Mistakes I’ve made in the past make me afraid to try new things in the future. I want to be perfect. I want every idea I have to make me money. I want every post I write to have 10,000 facebook likes. I want every talk I give to have people laughing at all the right jokes. I want everyone to like me all the time. With so many wants, and so much potential for things to go wrong, so much need for perfection, it’s hard to move forward in life.
Here’s the anatomy of a mistake:
- You have a goal. Make it a big goal. Room enough to have some mistakes. But not so big it kills you.
- You make mistakes achieving that goal
- You admit you were wrong
- You feel ashamed
- You feel afraid to make more mistakes
- You study the mistake – where did you go wrong. Why did you go wrong? When was the moment you realized you were wrong and how quickly did you try to rectify it? What could you have done differently? Why are you ashamed of it? Then repeat all of the above questions and see how your answers change. Then repeat again.
- Confess the mistake to the people it affected most. Honesty is hard to do before we die. Just dive in and do it.
- Tweak the goal (or replace it with a completely new one) and try again. Don’t be afraid to go head first into the unknown.
It’s hard to move past the “admit you were wrong” part.
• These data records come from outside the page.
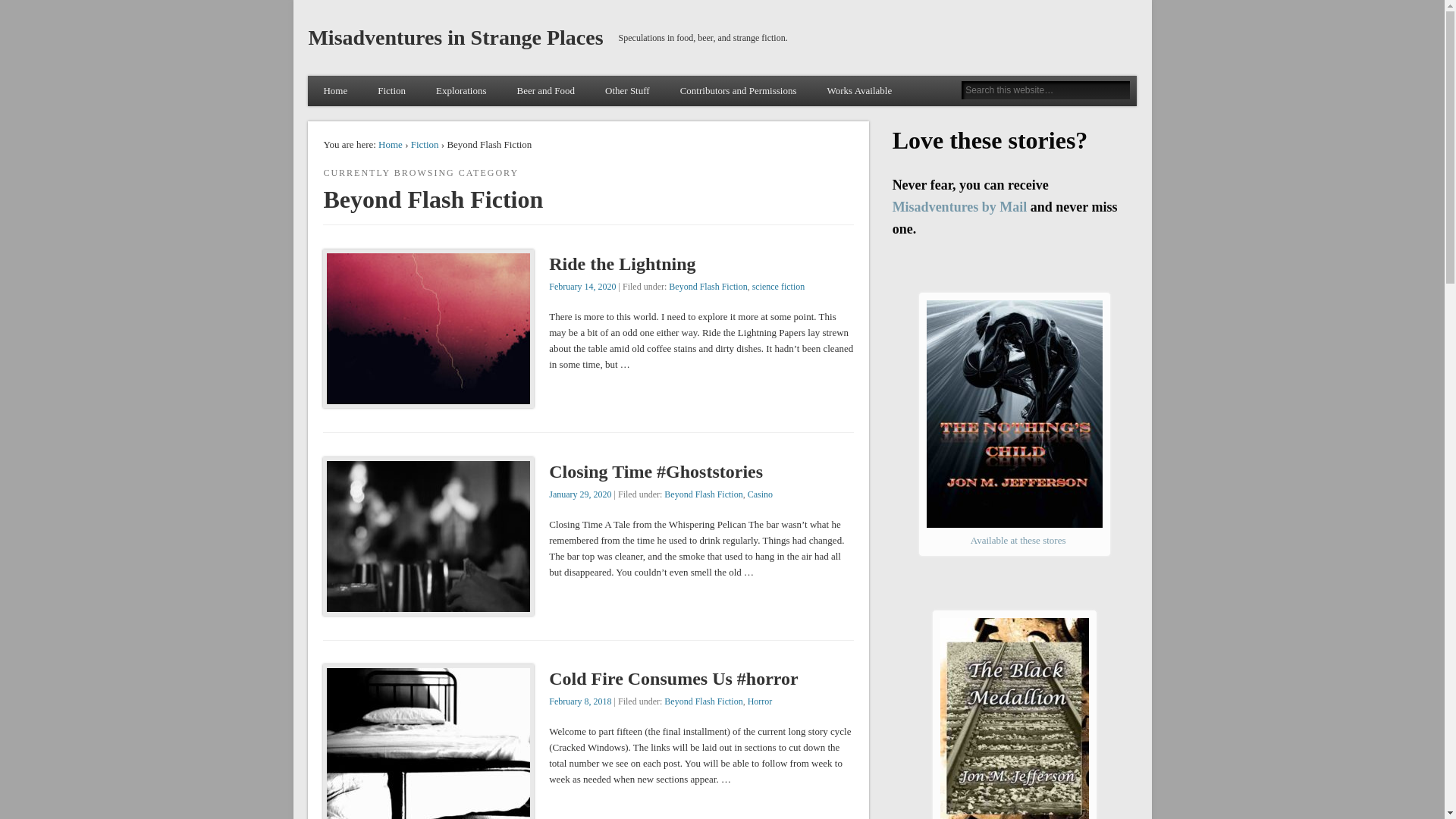
science fiction Element type: text (778, 286)
February 14, 2020 Element type: text (582, 286)
Misadventures by Mail Element type: text (959, 206)
Misadventures in Strange Places Element type: text (454, 37)
Home Element type: text (334, 90)
Other Stuff Element type: text (627, 90)
February 8, 2018 Element type: text (580, 701)
Available at these stores Element type: text (1018, 540)
Search Element type: text (11, 7)
Fiction Element type: text (391, 90)
January 29, 2020 Element type: text (580, 494)
Casino Element type: text (759, 494)
Beer and Food Element type: text (545, 90)
Contributors and Permissions Element type: text (738, 90)
Beyond Flash Fiction Element type: text (703, 494)
Cold Fire Consumes Us #horror Element type: text (673, 678)
Ride the Lightning Element type: text (622, 263)
Fiction Element type: text (425, 144)
Works Available Element type: text (858, 90)
Horror Element type: text (759, 701)
Home Element type: text (390, 144)
Closing Time #Ghoststories Element type: text (655, 471)
Beyond Flash Fiction Element type: text (707, 286)
Explorations Element type: text (460, 90)
Beyond Flash Fiction Element type: text (703, 701)
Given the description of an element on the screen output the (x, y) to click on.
Most people insist they are right. They argue with everyone around them. “I was right!” They are never wrong! The cage gets tighter around them. Everyone makes mistakes. But let’s say only 10% admit them. The lies build up like a river of shit being held back by a giant dam, unable to escape into the ocean.
Then 10% of those who admit their mistakes actually move past the shame and fear. We’re afraid to make more mistakes so we stop trying new things. Every year we have fewer big goals. Fewer mistakes that can turn into valuable mentors.
We could’ve had a life of art and experience. A life where we become fully ourselves instead of a death filled with lies about all of our fake successes. But the brain is the worst tyrant and wants us to die shackled in the dungeon it created for us.
I can tell you this: Everything in my life that I am happy about it is the product of a huge mistake. I hope 2012 is filled with mistakes. I hope I admit them. I hope I can move past the shame. And, please god, let me stop blurting out “No!” in the middle of movies or dinners or just walking around in the street, horribly embarrassing the people I love the most.